Sunday, 27 September 2009

My First Veggie Garden

I have grown herbs and some veggies before, but nothing quite on this scale. The last finca we were staying in, I planted a few rows of veggies and salad leaves but not a lot. Plus there were a lot of plants already there. God I miss the mora…. They all got wiped out in a freak hailstorm the day before we left the place.

So when we rented this place, we made sure we could dig up a little bit of land and plant a few things. We were even given permission to have some chickens. This we haven’t taken up yet.

After some backbreaking digging, we now have two small plots to which we have planted a random mixture of veggies and salad leaves.

The 1st plot we dug is downhill from the house. It’s situated quite close to a pine tree, which gives it some needed shade from the intense midday sun.

Originally it contained broccoli, poblano chilli’s, some picante chilli’s, celery, parsley, beetroot, parsley, runner beans and peas. Most of these we brought one day in a garden centre in la zona. Each plant cost 60 centavos. Quite easy to go mad in there. Lina did.

We had to extend that plot, so we could plant all the little plants that we started off in the seed trays.

These included more peas and runner beans, cayenne peppers, borlotti beans, radishes, caverlo nero, rocket, carrots, spring onions, spinach……

I also ordered a lot more seeds from a Franchini supplier in the USA, but none have turned up. I’m going to try and see if I can get more sent to Orlando and have someone bring them for me. Shame as I really wanted those buggers.

My two sisters and my mum, sending packets of seeds from Blighty, supplied the salad garden. Gracias.

These we started in seed trays and have now more or less transplanted all of them to a small patch next to the house.

After a night having a little hissy fit, they all seemed to have settled in nicely. We even brought some black netting to ward off the midday sun. Remember we are very close to the Equator here.
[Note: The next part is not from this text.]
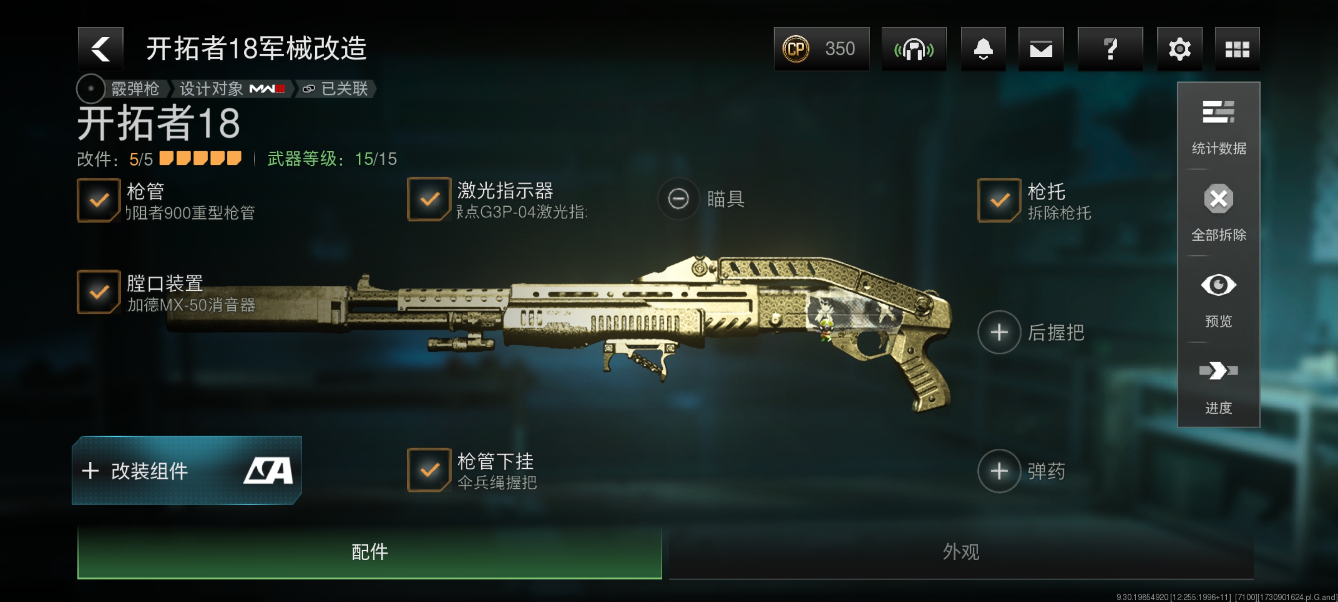
Task: Open the help question mark
Action: 1110,49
Also next to the house, we planted a few herbs to keep us going along. Rosemary, thyme, mint, fennel seeds, coriander and cidron, which produces the most aromatic lemony leaves. Great in teas and iced drinks. My bay tree, which I brought at least two years ago, is nestled in our piece of land. It doesn’t seem happy there, so we may have to go and dig it up and bring it here.

I’ve thought about fruit trees and the like, but we may not be here past February, so no point really.

I dug a small hole and have been filling it nearly on a daily basis with organic waste from my kitchen. It is now quite a site. Not ready to spread on my plots, but getting there.

The owner of the farm we are staying in pays a guy to come once an week and cut the grass and do odd jobs on the land. He continually dumps the grass cuttings and the leafs he sweeps up in one big pile. After digging this over last week, I discovered that the bottom has more or less rotted down to become perfect compost. Excellent.

So, now is a waiting game. I hope I have the patience for this. I am looking forward to picking the veg a lot.